EXERCISE PROMPT
Would you repeat, exactly as given, the line with "Where should I click to: Switch" and every line after it to the end of the entries?
::::::::::
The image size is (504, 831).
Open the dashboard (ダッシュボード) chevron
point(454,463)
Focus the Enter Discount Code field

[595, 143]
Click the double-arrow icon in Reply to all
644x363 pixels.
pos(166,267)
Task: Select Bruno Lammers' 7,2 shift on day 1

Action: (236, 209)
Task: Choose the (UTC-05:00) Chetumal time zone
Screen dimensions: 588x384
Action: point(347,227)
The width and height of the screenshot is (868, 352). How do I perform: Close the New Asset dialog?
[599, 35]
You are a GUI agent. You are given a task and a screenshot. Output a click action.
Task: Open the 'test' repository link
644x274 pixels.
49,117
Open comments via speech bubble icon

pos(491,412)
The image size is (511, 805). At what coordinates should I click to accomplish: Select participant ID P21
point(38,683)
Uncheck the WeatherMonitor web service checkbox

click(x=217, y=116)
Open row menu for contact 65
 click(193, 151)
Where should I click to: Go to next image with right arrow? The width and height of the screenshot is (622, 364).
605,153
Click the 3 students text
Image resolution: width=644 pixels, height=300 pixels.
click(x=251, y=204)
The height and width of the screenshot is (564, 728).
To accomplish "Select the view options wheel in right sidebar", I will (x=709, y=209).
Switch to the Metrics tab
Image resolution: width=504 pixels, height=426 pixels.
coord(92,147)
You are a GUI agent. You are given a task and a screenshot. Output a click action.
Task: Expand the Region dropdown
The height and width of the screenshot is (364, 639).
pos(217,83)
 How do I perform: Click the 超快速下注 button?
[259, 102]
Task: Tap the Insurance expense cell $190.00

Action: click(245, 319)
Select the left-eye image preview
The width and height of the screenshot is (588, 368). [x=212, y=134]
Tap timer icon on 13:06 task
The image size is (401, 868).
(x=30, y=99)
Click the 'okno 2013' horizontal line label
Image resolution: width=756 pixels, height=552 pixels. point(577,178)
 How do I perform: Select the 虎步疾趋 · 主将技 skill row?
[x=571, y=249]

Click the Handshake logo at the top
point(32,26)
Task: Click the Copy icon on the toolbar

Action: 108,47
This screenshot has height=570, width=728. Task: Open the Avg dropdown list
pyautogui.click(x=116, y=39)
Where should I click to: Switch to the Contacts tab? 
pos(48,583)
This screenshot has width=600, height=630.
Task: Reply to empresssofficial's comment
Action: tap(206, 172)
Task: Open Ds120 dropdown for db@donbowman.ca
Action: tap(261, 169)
::::::::::
ANSWER FOR THIS EXERCISE
Where should I click to: Switch to the Contacts tab? 
pos(48,583)
This screenshot has width=600, height=630.
Task: Reply to empresssofficial's comment
Action: tap(206, 172)
Task: Open Ds120 dropdown for db@donbowman.ca
Action: tap(261, 169)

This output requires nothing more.